How does this proof about the the coloring of a Graph work? Could someone tell me how this Proof works (Statement $\chi(G)=\max \{\chi(B) : B \subset G\}$, especially what is the induction hypothesis and why is this proof working?
Does this proof only work on a  not connected Graph too?
I'm trying to learn something about graphs and coloring, but this kind of induction without the classic structure is new for me.
 A: The proof is made in two parts, first to  show $\max{\chi(B)}\leq\chi(G)$ and second to show there exists a graph colouring such that $\max{\chi(B)=\chi(G)}$, leaving the theorem.
The  first part is straightforward: a full graph colouring with more colours than those needed for its largest block can have the extra colours "culled" down to fit.

The second part is done by induction.

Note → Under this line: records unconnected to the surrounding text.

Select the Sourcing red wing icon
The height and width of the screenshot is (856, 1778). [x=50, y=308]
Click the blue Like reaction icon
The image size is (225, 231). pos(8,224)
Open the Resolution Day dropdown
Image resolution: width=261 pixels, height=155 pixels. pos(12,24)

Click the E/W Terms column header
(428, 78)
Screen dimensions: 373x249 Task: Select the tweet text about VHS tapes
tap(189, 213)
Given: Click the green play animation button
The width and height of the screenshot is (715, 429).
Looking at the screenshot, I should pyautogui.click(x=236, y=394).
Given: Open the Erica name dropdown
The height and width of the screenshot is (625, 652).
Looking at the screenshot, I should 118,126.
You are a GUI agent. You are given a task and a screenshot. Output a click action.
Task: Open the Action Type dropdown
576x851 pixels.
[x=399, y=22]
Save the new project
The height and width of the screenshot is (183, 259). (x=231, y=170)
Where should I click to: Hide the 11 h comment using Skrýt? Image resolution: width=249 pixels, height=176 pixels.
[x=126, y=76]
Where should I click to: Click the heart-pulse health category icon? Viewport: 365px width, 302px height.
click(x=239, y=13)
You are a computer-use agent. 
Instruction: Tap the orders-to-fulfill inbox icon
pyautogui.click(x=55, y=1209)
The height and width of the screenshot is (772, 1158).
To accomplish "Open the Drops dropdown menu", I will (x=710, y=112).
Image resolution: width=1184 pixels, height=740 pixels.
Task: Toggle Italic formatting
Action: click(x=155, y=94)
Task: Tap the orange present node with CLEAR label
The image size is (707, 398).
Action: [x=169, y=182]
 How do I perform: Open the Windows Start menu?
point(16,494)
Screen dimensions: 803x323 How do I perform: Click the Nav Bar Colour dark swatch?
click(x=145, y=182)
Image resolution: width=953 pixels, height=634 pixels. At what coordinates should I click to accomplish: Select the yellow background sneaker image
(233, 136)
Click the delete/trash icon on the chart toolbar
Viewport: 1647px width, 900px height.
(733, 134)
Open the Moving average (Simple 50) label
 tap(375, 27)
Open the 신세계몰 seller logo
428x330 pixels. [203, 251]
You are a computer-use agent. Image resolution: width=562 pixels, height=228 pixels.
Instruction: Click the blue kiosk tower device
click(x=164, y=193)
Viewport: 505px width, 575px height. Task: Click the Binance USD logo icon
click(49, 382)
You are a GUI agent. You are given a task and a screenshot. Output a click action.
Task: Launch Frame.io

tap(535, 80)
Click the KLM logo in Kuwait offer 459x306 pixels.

The base case is the trivial case of a graph with one block (result by definition).
It is then shown, if you start with a graph with multiple blocks where the property holds, you can reduce the number of blocks by one to get another graph where the property holds.
If you then "fiddle" with the colours of the reduced graph, you can add back the block you removed, getting back the original graph, now with a colouring where the property holds.
Since this applies inductively, you could theoretically work "back down to" the trivial case, and then rebuild the original graph, to get a colouring that does what you want.
Note that the proof is existential, not constructive, so it only shows that you can, not how you can.